- Exercise description:
Rewrite the stretch of the records below from the line containing "Add product to wishlist heart" through the end of the records, replacing "wishlist" with "favorites" and leaving everything else unchanged.

- Input records:
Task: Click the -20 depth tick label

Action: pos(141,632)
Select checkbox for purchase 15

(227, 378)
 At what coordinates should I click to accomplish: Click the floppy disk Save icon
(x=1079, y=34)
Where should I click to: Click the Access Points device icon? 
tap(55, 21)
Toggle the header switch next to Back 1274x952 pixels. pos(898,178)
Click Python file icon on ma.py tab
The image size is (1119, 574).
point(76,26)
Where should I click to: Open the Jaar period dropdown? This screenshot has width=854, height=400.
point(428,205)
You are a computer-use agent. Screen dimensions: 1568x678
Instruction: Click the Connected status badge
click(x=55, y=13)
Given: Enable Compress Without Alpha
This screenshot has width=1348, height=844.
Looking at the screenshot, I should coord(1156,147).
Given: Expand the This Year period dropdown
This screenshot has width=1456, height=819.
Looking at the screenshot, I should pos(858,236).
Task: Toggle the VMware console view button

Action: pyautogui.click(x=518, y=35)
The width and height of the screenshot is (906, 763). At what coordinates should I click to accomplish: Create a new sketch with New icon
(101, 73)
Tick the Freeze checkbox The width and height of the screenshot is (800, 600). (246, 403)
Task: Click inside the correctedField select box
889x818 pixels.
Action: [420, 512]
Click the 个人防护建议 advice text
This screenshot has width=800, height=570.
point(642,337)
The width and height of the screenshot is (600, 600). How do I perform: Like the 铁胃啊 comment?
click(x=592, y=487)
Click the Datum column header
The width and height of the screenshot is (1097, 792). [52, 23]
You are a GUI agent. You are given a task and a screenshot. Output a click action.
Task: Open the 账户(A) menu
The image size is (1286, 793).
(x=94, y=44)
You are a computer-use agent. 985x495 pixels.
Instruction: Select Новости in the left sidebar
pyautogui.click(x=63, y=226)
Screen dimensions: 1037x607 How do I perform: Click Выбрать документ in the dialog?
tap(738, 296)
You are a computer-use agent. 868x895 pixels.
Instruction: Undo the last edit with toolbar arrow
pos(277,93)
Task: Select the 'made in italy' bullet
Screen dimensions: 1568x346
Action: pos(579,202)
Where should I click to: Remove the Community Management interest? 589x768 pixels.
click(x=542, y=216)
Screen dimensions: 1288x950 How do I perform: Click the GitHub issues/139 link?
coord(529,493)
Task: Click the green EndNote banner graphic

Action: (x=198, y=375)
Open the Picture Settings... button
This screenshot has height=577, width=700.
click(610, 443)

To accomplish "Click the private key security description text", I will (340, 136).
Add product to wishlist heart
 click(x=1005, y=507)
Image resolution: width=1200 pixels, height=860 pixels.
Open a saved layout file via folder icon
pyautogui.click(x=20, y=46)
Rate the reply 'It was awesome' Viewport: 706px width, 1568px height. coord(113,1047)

- Final result:
Add product to favorites heart
 click(x=1005, y=507)
Image resolution: width=1200 pixels, height=860 pixels.
Open a saved layout file via folder icon
pyautogui.click(x=20, y=46)
Rate the reply 'It was awesome' Viewport: 706px width, 1568px height. coord(113,1047)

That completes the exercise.